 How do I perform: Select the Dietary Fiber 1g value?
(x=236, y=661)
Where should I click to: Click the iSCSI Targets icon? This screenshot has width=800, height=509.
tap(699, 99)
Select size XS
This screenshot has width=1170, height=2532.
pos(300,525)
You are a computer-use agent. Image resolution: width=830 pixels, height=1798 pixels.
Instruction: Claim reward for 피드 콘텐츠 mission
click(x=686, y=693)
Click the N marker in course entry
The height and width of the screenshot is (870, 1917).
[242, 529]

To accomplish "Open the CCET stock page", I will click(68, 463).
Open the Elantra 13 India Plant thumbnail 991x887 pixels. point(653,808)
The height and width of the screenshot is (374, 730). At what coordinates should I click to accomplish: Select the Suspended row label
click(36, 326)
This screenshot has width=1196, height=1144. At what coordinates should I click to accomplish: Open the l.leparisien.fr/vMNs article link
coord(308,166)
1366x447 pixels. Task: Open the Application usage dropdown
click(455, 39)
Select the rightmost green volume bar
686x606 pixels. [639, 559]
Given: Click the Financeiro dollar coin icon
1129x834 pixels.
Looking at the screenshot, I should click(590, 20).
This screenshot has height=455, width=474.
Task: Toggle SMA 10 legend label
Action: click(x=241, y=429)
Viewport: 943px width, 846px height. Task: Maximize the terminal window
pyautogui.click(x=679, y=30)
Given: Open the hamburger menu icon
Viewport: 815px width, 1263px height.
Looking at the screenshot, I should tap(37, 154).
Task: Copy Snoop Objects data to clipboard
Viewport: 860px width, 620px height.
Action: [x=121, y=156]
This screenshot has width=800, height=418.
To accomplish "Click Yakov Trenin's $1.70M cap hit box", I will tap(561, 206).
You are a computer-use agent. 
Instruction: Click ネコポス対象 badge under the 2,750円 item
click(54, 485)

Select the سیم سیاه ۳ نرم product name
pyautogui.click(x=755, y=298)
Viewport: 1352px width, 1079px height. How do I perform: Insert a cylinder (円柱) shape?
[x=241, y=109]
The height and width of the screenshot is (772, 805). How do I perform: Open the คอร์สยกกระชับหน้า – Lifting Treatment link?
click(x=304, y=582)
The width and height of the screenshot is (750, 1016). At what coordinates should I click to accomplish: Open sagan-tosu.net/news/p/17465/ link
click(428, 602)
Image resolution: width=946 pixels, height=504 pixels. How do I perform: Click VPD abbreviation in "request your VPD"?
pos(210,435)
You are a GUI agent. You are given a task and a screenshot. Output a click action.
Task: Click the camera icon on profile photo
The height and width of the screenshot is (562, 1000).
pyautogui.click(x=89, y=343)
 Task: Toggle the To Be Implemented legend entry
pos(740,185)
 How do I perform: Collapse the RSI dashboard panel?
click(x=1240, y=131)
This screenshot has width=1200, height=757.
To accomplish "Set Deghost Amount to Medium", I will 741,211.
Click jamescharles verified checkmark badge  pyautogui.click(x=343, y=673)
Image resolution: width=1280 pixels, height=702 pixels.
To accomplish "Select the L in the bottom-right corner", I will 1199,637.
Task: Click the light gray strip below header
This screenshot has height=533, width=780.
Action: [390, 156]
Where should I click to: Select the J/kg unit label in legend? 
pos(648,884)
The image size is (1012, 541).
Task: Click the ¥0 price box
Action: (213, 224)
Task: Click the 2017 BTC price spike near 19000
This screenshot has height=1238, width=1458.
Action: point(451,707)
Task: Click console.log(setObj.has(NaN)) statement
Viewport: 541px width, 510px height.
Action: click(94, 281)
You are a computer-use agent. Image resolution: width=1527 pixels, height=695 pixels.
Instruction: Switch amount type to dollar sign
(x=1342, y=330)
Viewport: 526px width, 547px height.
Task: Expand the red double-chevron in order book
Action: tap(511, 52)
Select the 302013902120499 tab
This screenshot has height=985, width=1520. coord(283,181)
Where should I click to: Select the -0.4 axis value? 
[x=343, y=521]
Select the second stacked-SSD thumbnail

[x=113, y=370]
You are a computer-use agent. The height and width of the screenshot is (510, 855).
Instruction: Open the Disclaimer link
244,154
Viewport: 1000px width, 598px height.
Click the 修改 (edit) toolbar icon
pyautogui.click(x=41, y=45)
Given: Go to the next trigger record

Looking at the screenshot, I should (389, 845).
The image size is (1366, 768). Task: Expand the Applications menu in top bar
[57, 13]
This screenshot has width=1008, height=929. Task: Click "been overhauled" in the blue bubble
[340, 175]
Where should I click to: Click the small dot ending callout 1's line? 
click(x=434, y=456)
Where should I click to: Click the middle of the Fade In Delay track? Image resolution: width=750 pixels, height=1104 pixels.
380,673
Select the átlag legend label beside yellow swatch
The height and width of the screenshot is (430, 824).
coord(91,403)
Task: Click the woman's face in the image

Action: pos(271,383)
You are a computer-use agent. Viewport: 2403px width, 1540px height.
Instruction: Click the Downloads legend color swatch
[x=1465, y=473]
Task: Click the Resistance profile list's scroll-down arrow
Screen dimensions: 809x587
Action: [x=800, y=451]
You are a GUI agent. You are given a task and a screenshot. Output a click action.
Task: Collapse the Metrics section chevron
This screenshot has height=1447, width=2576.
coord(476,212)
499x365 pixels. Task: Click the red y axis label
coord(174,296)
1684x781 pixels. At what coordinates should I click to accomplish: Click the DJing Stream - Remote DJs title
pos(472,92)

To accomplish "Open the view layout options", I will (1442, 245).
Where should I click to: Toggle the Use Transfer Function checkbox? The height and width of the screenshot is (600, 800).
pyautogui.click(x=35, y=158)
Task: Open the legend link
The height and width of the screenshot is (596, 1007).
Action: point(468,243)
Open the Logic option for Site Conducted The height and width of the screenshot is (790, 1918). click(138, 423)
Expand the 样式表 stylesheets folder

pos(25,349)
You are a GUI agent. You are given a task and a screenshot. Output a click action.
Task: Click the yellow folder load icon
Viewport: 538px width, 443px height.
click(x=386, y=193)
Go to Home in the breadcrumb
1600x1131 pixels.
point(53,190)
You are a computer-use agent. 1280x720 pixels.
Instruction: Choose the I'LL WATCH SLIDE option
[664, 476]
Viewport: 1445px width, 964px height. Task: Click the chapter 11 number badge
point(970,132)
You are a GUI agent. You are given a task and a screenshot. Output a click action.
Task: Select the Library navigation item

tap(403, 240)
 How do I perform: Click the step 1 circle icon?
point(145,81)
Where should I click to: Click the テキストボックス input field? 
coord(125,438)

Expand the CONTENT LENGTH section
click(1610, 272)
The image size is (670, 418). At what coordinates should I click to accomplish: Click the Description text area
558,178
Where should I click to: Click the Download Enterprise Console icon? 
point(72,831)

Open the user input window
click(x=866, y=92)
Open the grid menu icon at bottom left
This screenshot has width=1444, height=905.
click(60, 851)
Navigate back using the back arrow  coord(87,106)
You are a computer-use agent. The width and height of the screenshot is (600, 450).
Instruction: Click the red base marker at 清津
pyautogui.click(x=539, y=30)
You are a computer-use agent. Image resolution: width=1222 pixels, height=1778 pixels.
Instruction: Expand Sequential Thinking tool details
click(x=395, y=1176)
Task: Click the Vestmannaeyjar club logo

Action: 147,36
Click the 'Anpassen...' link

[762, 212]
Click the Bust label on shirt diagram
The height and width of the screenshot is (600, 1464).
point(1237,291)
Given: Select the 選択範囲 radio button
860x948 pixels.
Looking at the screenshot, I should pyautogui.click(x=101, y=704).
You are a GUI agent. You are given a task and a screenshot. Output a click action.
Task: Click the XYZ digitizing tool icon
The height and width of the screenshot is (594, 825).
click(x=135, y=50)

Exercise brief:
Return the listing above in its exact form.

Result of this exercise:
 How do I perform: Select the Dietary Fiber 1g value?
(x=236, y=661)
Where should I click to: Click the iSCSI Targets icon? This screenshot has width=800, height=509.
tap(699, 99)
Select size XS
This screenshot has width=1170, height=2532.
pos(300,525)
You are a computer-use agent. Image resolution: width=830 pixels, height=1798 pixels.
Instruction: Claim reward for 피드 콘텐츠 mission
click(x=686, y=693)
Click the N marker in course entry
The height and width of the screenshot is (870, 1917).
[242, 529]

To accomplish "Open the CCET stock page", I will click(68, 463).
Open the Elantra 13 India Plant thumbnail 991x887 pixels. point(653,808)
The height and width of the screenshot is (374, 730). At what coordinates should I click to accomplish: Select the Suspended row label
click(36, 326)
This screenshot has width=1196, height=1144. At what coordinates should I click to accomplish: Open the l.leparisien.fr/vMNs article link
coord(308,166)
1366x447 pixels. Task: Open the Application usage dropdown
click(455, 39)
Select the rightmost green volume bar
686x606 pixels. [639, 559]
Given: Click the Financeiro dollar coin icon
1129x834 pixels.
Looking at the screenshot, I should click(590, 20).
This screenshot has height=455, width=474.
Task: Toggle SMA 10 legend label
Action: click(x=241, y=429)
Viewport: 943px width, 846px height. Task: Maximize the terminal window
pyautogui.click(x=679, y=30)
Given: Open the hamburger menu icon
Viewport: 815px width, 1263px height.
Looking at the screenshot, I should tap(37, 154).
Task: Copy Snoop Objects data to clipboard
Viewport: 860px width, 620px height.
Action: [x=121, y=156]
This screenshot has width=800, height=418.
To accomplish "Click Yakov Trenin's $1.70M cap hit box", I will tap(561, 206).
You are a computer-use agent. 
Instruction: Click ネコポス対象 badge under the 2,750円 item
click(54, 485)

Select the سیم سیاه ۳ نرم product name
pyautogui.click(x=755, y=298)
Viewport: 1352px width, 1079px height. How do I perform: Insert a cylinder (円柱) shape?
[x=241, y=109]
The height and width of the screenshot is (772, 805). How do I perform: Open the คอร์สยกกระชับหน้า – Lifting Treatment link?
click(x=304, y=582)
The width and height of the screenshot is (750, 1016). At what coordinates should I click to accomplish: Open sagan-tosu.net/news/p/17465/ link
click(428, 602)
Image resolution: width=946 pixels, height=504 pixels. How do I perform: Click VPD abbreviation in "request your VPD"?
pos(210,435)
You are a GUI agent. You are given a task and a screenshot. Output a click action.
Task: Click the camera icon on profile photo
The height and width of the screenshot is (562, 1000).
pyautogui.click(x=89, y=343)
 Task: Toggle the To Be Implemented legend entry
pos(740,185)
 How do I perform: Collapse the RSI dashboard panel?
click(x=1240, y=131)
This screenshot has width=1200, height=757.
To accomplish "Set Deghost Amount to Medium", I will 741,211.
Click jamescharles verified checkmark badge  pyautogui.click(x=343, y=673)
Image resolution: width=1280 pixels, height=702 pixels.
To accomplish "Select the L in the bottom-right corner", I will 1199,637.
Task: Click the light gray strip below header
This screenshot has height=533, width=780.
Action: [390, 156]
Where should I click to: Select the J/kg unit label in legend? 
pos(648,884)
The image size is (1012, 541).
Task: Click the ¥0 price box
Action: (213, 224)
Task: Click the 2017 BTC price spike near 19000
This screenshot has height=1238, width=1458.
Action: point(451,707)
Task: Click console.log(setObj.has(NaN)) statement
Viewport: 541px width, 510px height.
Action: click(94, 281)
You are a computer-use agent. Image resolution: width=1527 pixels, height=695 pixels.
Instruction: Switch amount type to dollar sign
(x=1342, y=330)
Viewport: 526px width, 547px height.
Task: Expand the red double-chevron in order book
Action: tap(511, 52)
Select the 302013902120499 tab
This screenshot has height=985, width=1520. coord(283,181)
Where should I click to: Select the -0.4 axis value? 
[x=343, y=521]
Select the second stacked-SSD thumbnail

[x=113, y=370]
You are a computer-use agent. The height and width of the screenshot is (510, 855).
Instruction: Open the Disclaimer link
244,154
Viewport: 1000px width, 598px height.
Click the 修改 (edit) toolbar icon
pyautogui.click(x=41, y=45)
Given: Go to the next trigger record

Looking at the screenshot, I should (389, 845).
The image size is (1366, 768). Task: Expand the Applications menu in top bar
[57, 13]
This screenshot has width=1008, height=929. Task: Click "been overhauled" in the blue bubble
[340, 175]
Where should I click to: Click the small dot ending callout 1's line? 
click(x=434, y=456)
Where should I click to: Click the middle of the Fade In Delay track? Image resolution: width=750 pixels, height=1104 pixels.
380,673
Select the átlag legend label beside yellow swatch
The height and width of the screenshot is (430, 824).
coord(91,403)
Task: Click the woman's face in the image

Action: pos(271,383)
You are a computer-use agent. Viewport: 2403px width, 1540px height.
Instruction: Click the Downloads legend color swatch
[x=1465, y=473]
Task: Click the Resistance profile list's scroll-down arrow
Screen dimensions: 809x587
Action: [x=800, y=451]
You are a GUI agent. You are given a task and a screenshot. Output a click action.
Task: Collapse the Metrics section chevron
This screenshot has height=1447, width=2576.
coord(476,212)
499x365 pixels. Task: Click the red y axis label
coord(174,296)
1684x781 pixels. At what coordinates should I click to accomplish: Click the DJing Stream - Remote DJs title
pos(472,92)

To accomplish "Open the view layout options", I will (1442, 245).
Where should I click to: Toggle the Use Transfer Function checkbox? The height and width of the screenshot is (600, 800).
pyautogui.click(x=35, y=158)
Task: Open the legend link
The height and width of the screenshot is (596, 1007).
Action: point(468,243)
Open the Logic option for Site Conducted The height and width of the screenshot is (790, 1918). click(138, 423)
Expand the 样式表 stylesheets folder

pos(25,349)
You are a GUI agent. You are given a task and a screenshot. Output a click action.
Task: Click the yellow folder load icon
Viewport: 538px width, 443px height.
click(x=386, y=193)
Go to Home in the breadcrumb
1600x1131 pixels.
point(53,190)
You are a computer-use agent. 1280x720 pixels.
Instruction: Choose the I'LL WATCH SLIDE option
[664, 476]
Viewport: 1445px width, 964px height. Task: Click the chapter 11 number badge
point(970,132)
You are a GUI agent. You are given a task and a screenshot. Output a click action.
Task: Select the Library navigation item

tap(403, 240)
 How do I perform: Click the step 1 circle icon?
point(145,81)
Where should I click to: Click the テキストボックス input field? 
coord(125,438)

Expand the CONTENT LENGTH section
click(1610, 272)
The image size is (670, 418). At what coordinates should I click to accomplish: Click the Description text area
558,178
Where should I click to: Click the Download Enterprise Console icon? 
point(72,831)

Open the user input window
click(x=866, y=92)
Open the grid menu icon at bottom left
This screenshot has width=1444, height=905.
click(60, 851)
Navigate back using the back arrow  coord(87,106)
You are a computer-use agent. The width and height of the screenshot is (600, 450).
Instruction: Click the red base marker at 清津
pyautogui.click(x=539, y=30)
You are a computer-use agent. Image resolution: width=1222 pixels, height=1778 pixels.
Instruction: Expand Sequential Thinking tool details
click(x=395, y=1176)
Task: Click the Vestmannaeyjar club logo

Action: 147,36
Click the 'Anpassen...' link

[762, 212]
Click the Bust label on shirt diagram
The height and width of the screenshot is (600, 1464).
point(1237,291)
Given: Select the 選択範囲 radio button
860x948 pixels.
Looking at the screenshot, I should pyautogui.click(x=101, y=704).
You are a GUI agent. You are given a task and a screenshot. Output a click action.
Task: Click the XYZ digitizing tool icon
The height and width of the screenshot is (594, 825).
click(x=135, y=50)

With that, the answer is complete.